Rewrite the part of the material that opens with the line containing "Select the radio button in the Nanicoa row" and closes with the line containing "The image size is (1568, 703).", replacing "radio button" with "option button" and keeping everything else the same. Leave the pictures out.
** Start Exercise data **
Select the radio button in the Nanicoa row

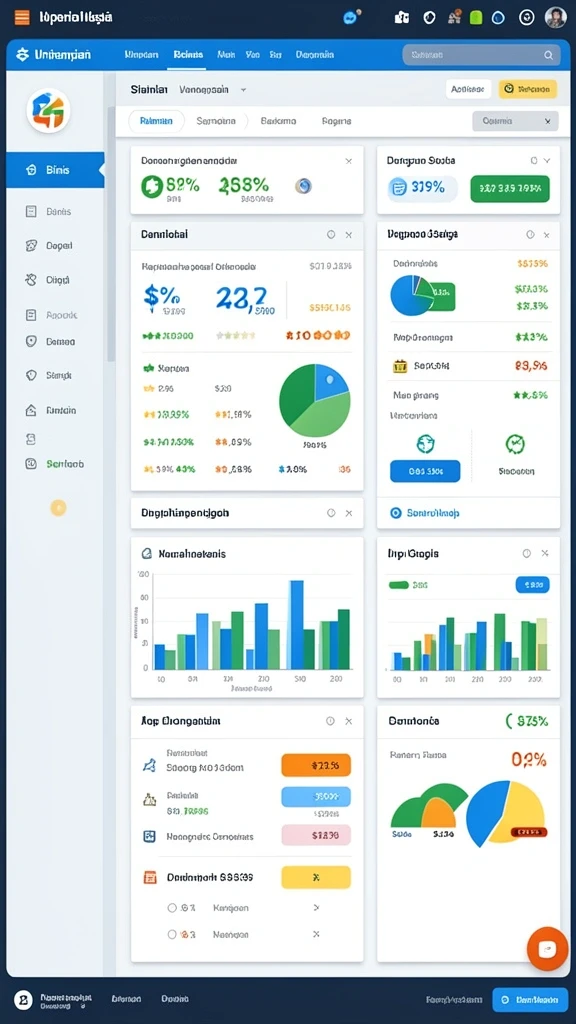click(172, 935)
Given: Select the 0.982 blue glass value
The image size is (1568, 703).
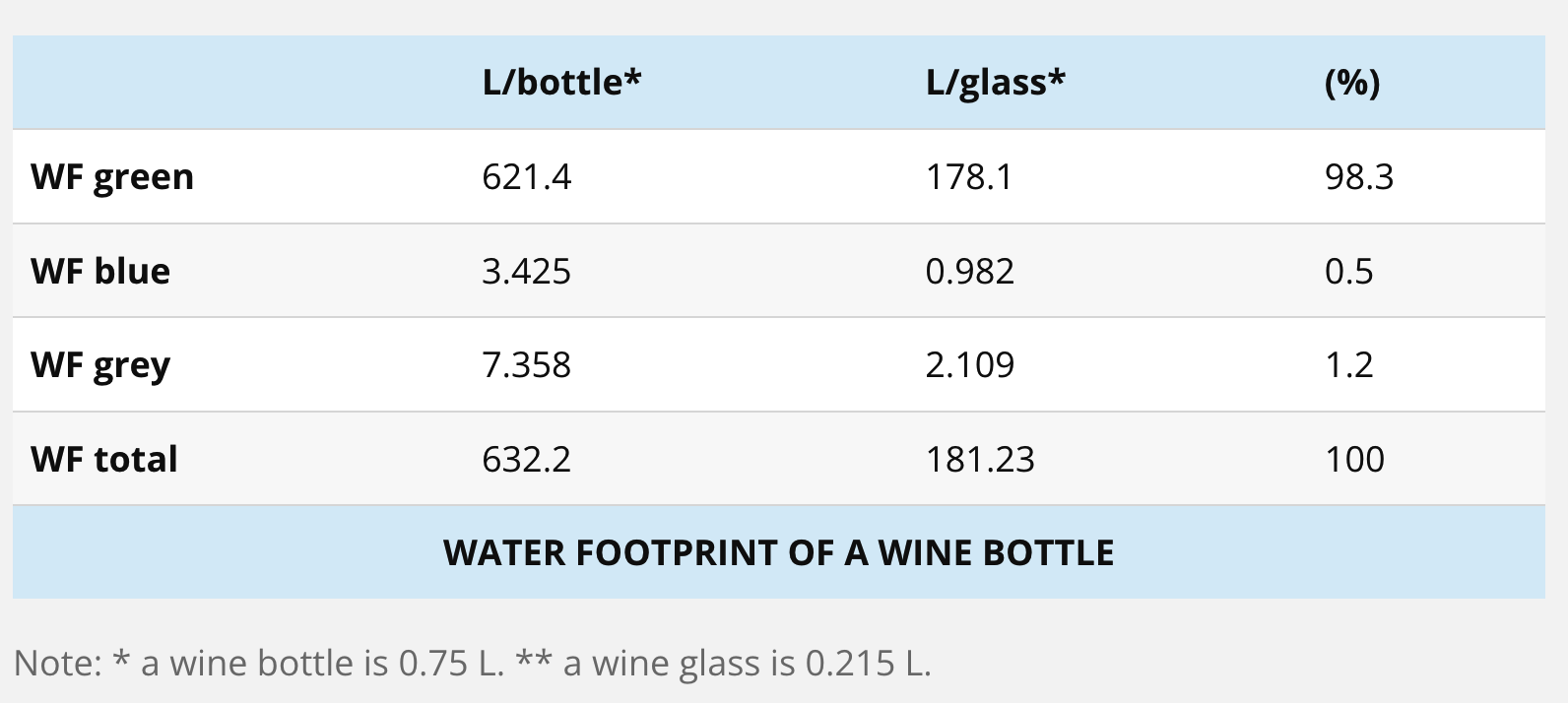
** End Exercise data **
** Start Exercise data **
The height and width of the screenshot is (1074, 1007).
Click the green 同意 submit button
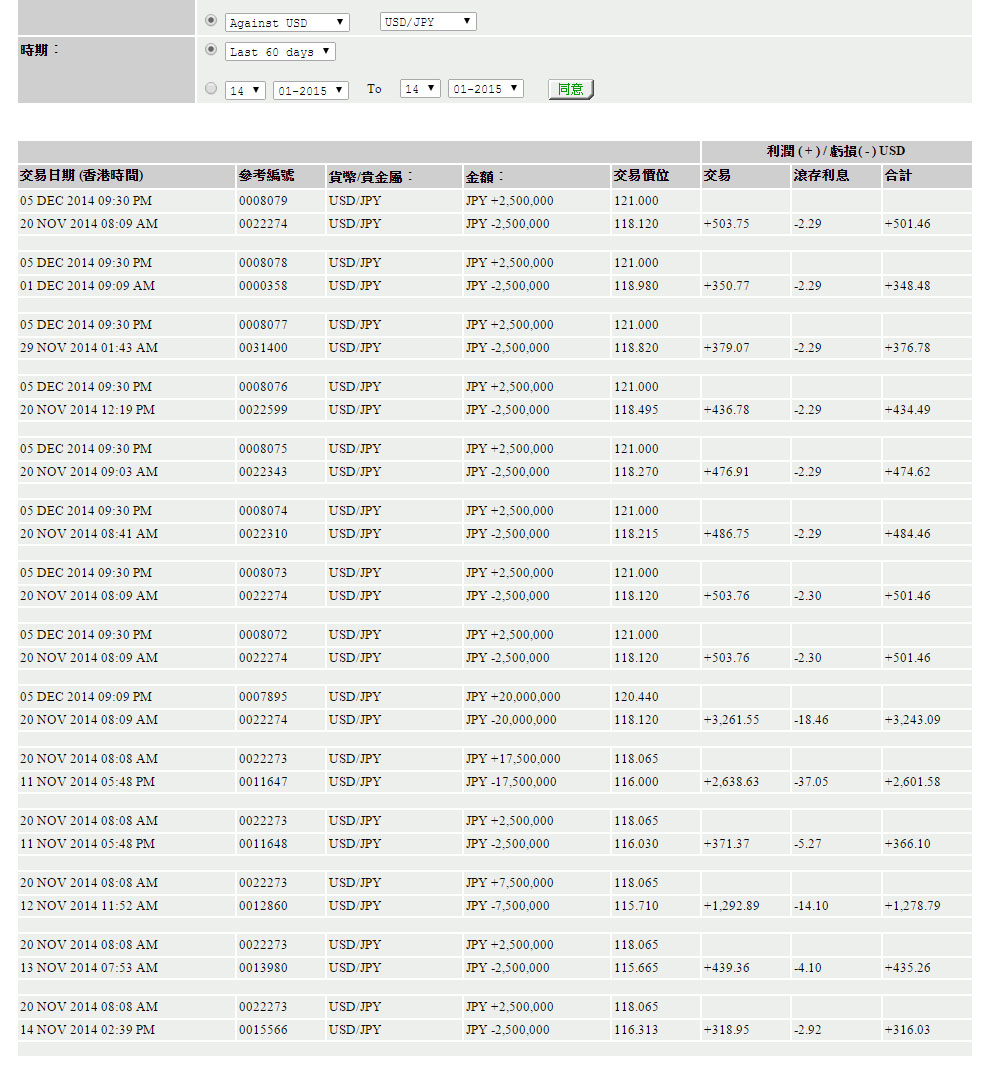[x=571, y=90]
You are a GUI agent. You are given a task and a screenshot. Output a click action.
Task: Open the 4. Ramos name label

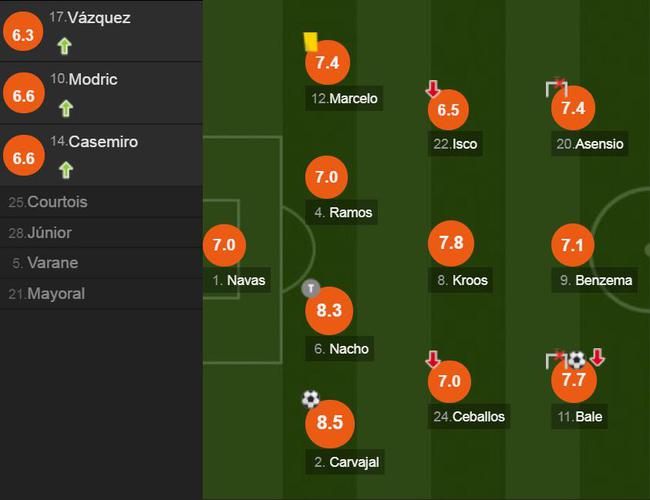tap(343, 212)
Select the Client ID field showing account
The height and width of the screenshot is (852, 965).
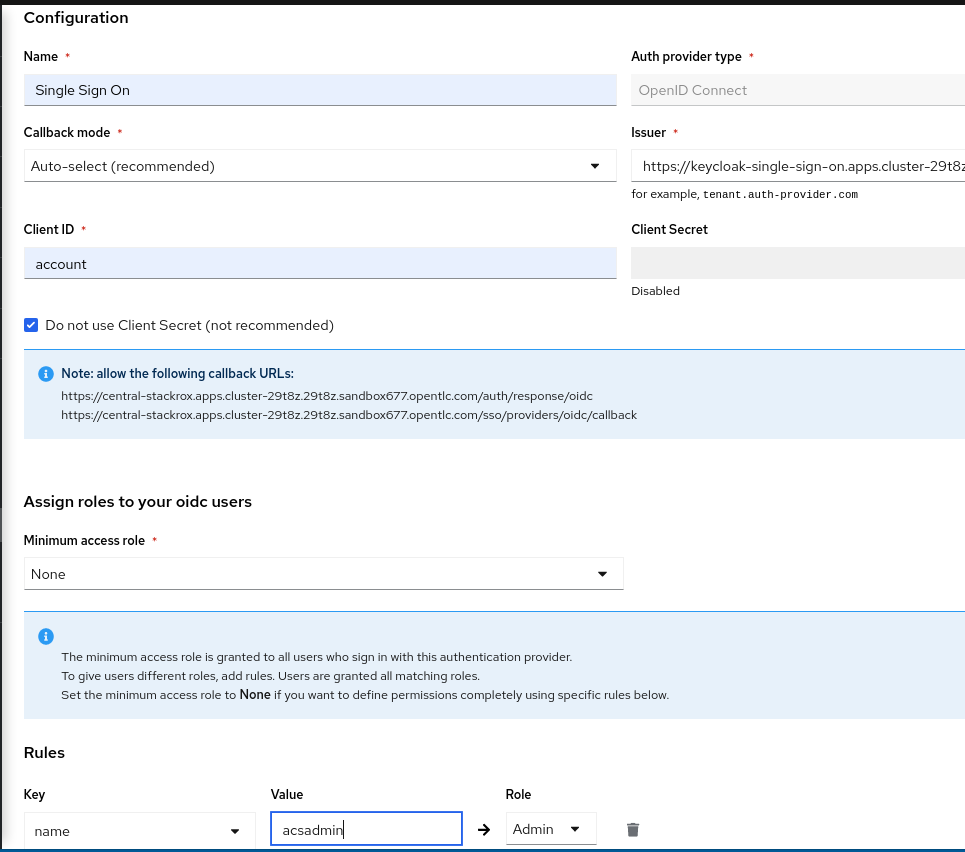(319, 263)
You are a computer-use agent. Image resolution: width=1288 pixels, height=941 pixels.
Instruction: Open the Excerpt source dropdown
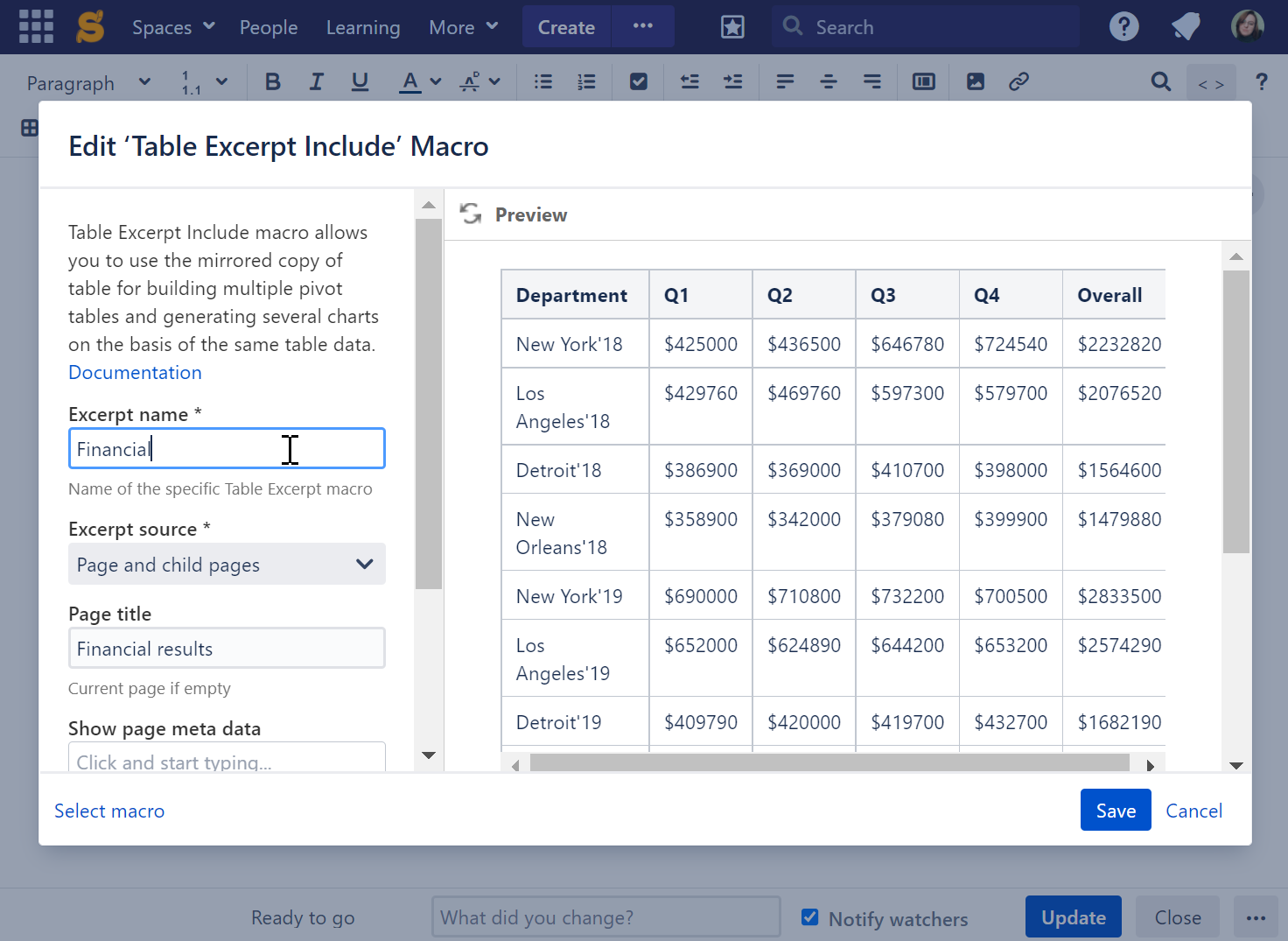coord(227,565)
** End Exercise data **
** Start Exercise data **
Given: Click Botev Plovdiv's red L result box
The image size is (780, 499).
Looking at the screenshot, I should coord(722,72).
** End Exercise data **
§ The output:
Select the option button in the Nanicoa row

click(172, 935)
Given: Select the 0.982 blue glass value
The image size is (1568, 703).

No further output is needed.